If you answered 'Yes' to those questions, you're not alone.

Chris Nuttall-Smith, outgoing food editor of Toronto Life, knows his food and has eaten more than his fair share of great and ghastly meals, and he's fed up.  During a conversation earlier this summer, he professed to being "tired of molecular gastronomy."  When I asked him recently if I could use his quote for this post, he not only agreed, he elaborated:

If you really got me on a roll, I'd say:

'I find it so tedious, and wankerish and precious. I used to roll my eyes when food writers said this kind of thing. C'mon, I'd think. Give the newbies a chance. But then two years passed and every hack chef on the continent discovered foams. Enough, fuck. And how is it "cutting edge" when chefs use transglutaminase to glue pieces of meat together? Weren't they doing that at Tyson Foods in 1986?  Really. Can I just get something that tastes good and was made with a bit of integrity instead?'

Yes. I'd love it if you'd use that.

Me too.  Agree or disagree, the man writes good copy.

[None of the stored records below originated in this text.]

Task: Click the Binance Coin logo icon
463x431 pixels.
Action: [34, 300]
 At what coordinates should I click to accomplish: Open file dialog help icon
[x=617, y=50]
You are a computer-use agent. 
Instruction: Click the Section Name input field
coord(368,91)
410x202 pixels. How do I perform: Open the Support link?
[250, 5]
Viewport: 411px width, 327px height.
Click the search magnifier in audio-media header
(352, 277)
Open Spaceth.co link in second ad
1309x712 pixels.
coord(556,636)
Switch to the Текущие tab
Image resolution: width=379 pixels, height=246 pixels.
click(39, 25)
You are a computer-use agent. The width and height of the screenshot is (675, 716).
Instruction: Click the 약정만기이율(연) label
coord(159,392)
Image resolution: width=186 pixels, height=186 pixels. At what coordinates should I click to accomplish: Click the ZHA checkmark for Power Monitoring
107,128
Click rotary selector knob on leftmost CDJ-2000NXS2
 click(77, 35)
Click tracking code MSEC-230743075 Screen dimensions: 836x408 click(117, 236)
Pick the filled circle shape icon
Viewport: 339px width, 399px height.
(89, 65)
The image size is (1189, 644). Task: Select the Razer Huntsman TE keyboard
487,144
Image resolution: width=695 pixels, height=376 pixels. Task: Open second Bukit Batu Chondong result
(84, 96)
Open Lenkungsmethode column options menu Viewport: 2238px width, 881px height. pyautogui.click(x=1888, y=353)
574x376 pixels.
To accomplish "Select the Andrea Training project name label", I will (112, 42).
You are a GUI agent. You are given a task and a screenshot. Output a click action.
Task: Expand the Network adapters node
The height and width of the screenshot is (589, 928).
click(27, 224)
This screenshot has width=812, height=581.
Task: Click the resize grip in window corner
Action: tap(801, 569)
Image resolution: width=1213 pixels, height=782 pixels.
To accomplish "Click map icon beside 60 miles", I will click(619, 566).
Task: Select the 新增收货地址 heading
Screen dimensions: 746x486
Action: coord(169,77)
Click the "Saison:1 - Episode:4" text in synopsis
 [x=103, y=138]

I'm glad he didn't mince words, because his comment provides some context for two other experiences I enjoyed this summer.  The first, dinner at wd-50, Wylie Dufresne's landmark molecular gastronomy restaurant on Manhattan's Lower East Side, offers a taste of what many naysayers loathe most about this new approach to food: unconventional flavour pairings, oodles of obscure chemicals, and a penchant for deconstructing traditional dishes.

Rachel and I visited with another couple, our friends Ryan and Sue, and, for the most part, the meal was a hit.  The best dish of the night was Dufresne's take on french onion soup: two spheres of gruyere-flavoured liquid floating in a pool of beef broth -- it's comfort food with flair and imagination.  What impresses most about this dish aren't the spheres, however, it's that delectable broth, a staple of classic Western cuisine crafted with obvious skill.  Dufresne may no longer work in Jean-Georges' kitchen, but he brings those same standards to his own.

The delicious riffs on comfort food don't stop there.  Pizza pebbles with pepperoni and shiitake dazzle while eliciting laughs of joy and amazement.  Pop one of these balls into your mouth, and it immediately crumbles into a sandy powder with a texture and taste eerily similar to that of Combos, the pretzel snack that "cheeses your hunger away."  This is no accident. Some may find it absurd, even offensive, to pay good money for the taste of Combos on a tasting menu, but I think it's a stroke of genius -- laughter's a reaction I wish chefs would encourage more often, especially in fine dining restaurants that intimidate some diners as much as they delight others.

Not every dish on the twelve-course tasting menu tickled us as much as these two -- one in particular, a combination of surf clam, watermelon, and fermented black bean leaves me a little cold, mainly because I dislike the vaguely raunchy flavour of fermented beans paired with fresh clam -- but most of the rest combine form and flavour exceptionally well, two others especially: I'm not sure if lamb belly, black chick pea, and cherried cucumber is a great take on lamb or bacon, but the unexpected taste of cured meat mixed with the mild gaminess of lamb makes for an unforgettable dish.  Dufresne plays with Jewish deli food (or a BLT, apparently) in a dish of thinly sliced pickled beef tongue with fried mayonnaise and tomato molasses.  wd-50 refines tongue to such an extent that the dish conjures images of pastrami, not offal (click here for the recipe).  And, yes, fried mayo is as delicious as it sounds, though I must confess to expecting a slightly thinner texture from the mayo.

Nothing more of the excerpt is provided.